### [Goal of the exercise]
Write the listing below out again exactly, though only as far as the line with "Given: Open Privacy via the shield icon", which is included.

### [Material provided]
* * * * *

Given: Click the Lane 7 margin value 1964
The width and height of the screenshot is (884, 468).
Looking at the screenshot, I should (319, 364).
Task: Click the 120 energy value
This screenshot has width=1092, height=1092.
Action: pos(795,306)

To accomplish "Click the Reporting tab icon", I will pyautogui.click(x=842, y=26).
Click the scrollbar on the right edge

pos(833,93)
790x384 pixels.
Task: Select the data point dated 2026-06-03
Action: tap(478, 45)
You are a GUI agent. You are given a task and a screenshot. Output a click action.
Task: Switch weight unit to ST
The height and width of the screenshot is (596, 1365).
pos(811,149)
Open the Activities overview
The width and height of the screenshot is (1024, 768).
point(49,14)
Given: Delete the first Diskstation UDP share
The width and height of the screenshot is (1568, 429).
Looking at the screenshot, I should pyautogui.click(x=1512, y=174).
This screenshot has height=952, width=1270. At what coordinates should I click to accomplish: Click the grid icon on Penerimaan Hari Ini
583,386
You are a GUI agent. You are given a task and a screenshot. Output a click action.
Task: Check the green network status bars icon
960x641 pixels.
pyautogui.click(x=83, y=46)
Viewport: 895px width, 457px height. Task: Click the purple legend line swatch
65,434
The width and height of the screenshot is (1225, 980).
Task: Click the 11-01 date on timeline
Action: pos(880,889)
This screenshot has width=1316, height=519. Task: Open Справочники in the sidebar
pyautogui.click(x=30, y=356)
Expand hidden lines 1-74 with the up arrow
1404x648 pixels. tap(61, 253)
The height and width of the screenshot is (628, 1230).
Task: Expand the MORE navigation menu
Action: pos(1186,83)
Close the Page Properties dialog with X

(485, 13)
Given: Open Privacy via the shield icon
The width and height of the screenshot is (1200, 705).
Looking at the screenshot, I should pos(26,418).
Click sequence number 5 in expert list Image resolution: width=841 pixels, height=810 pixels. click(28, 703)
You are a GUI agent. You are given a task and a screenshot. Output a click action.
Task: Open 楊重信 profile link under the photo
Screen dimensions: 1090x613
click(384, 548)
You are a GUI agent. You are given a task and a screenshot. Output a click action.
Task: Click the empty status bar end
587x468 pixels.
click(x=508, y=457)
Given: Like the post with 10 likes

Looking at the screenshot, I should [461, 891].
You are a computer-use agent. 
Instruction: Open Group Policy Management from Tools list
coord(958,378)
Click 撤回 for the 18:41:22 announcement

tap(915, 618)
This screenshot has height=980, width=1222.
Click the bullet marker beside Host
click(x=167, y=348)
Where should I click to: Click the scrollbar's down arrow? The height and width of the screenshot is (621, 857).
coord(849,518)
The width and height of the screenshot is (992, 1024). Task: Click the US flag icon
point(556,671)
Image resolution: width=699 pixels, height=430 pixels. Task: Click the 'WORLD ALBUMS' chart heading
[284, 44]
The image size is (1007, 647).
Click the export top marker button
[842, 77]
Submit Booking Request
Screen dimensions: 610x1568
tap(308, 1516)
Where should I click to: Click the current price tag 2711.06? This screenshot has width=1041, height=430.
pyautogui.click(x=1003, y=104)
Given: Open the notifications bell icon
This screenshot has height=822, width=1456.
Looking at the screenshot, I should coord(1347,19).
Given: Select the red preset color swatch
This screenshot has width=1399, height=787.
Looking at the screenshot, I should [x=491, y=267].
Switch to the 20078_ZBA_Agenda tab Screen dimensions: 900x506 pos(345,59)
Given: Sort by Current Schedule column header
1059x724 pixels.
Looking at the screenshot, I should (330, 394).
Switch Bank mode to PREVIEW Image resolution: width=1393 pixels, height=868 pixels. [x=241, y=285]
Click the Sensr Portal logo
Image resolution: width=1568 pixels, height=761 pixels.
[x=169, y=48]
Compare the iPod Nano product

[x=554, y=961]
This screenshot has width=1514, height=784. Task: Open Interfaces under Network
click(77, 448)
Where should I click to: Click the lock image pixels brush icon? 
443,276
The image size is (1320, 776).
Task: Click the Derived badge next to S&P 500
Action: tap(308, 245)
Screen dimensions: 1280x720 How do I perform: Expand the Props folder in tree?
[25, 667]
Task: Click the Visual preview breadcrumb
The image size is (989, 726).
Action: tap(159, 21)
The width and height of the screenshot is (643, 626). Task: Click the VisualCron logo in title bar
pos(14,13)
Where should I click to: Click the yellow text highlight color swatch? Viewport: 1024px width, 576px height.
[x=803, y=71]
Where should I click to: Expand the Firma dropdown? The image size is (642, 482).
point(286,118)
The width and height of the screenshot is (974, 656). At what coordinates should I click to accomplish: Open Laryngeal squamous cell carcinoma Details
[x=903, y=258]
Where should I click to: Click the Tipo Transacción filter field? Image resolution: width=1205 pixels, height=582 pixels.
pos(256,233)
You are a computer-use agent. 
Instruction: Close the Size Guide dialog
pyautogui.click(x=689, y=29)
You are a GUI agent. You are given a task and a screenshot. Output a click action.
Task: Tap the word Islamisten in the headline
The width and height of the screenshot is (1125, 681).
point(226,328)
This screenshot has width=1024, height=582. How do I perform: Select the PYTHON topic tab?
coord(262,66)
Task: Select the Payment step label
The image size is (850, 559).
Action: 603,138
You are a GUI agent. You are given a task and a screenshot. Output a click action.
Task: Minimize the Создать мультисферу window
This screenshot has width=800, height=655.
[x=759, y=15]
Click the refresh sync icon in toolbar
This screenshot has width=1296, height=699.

* * * * *

### [Solution]
Given: Click the Lane 7 margin value 1964
The width and height of the screenshot is (884, 468).
Looking at the screenshot, I should (319, 364).
Task: Click the 120 energy value
This screenshot has width=1092, height=1092.
Action: pos(795,306)

To accomplish "Click the Reporting tab icon", I will pyautogui.click(x=842, y=26).
Click the scrollbar on the right edge

pos(833,93)
790x384 pixels.
Task: Select the data point dated 2026-06-03
Action: tap(478, 45)
You are a GUI agent. You are given a task and a screenshot. Output a click action.
Task: Switch weight unit to ST
The height and width of the screenshot is (596, 1365).
pos(811,149)
Open the Activities overview
The width and height of the screenshot is (1024, 768).
point(49,14)
Given: Delete the first Diskstation UDP share
The width and height of the screenshot is (1568, 429).
Looking at the screenshot, I should pyautogui.click(x=1512, y=174).
This screenshot has height=952, width=1270. At what coordinates should I click to accomplish: Click the grid icon on Penerimaan Hari Ini
583,386
You are a GUI agent. You are given a task and a screenshot. Output a click action.
Task: Check the green network status bars icon
960x641 pixels.
pyautogui.click(x=83, y=46)
Viewport: 895px width, 457px height. Task: Click the purple legend line swatch
65,434
The width and height of the screenshot is (1225, 980).
Task: Click the 11-01 date on timeline
Action: pos(880,889)
This screenshot has width=1316, height=519. Task: Open Справочники in the sidebar
pyautogui.click(x=30, y=356)
Expand hidden lines 1-74 with the up arrow
1404x648 pixels. tap(61, 253)
The height and width of the screenshot is (628, 1230).
Task: Expand the MORE navigation menu
Action: pos(1186,83)
Close the Page Properties dialog with X

(485, 13)
Given: Open Privacy via the shield icon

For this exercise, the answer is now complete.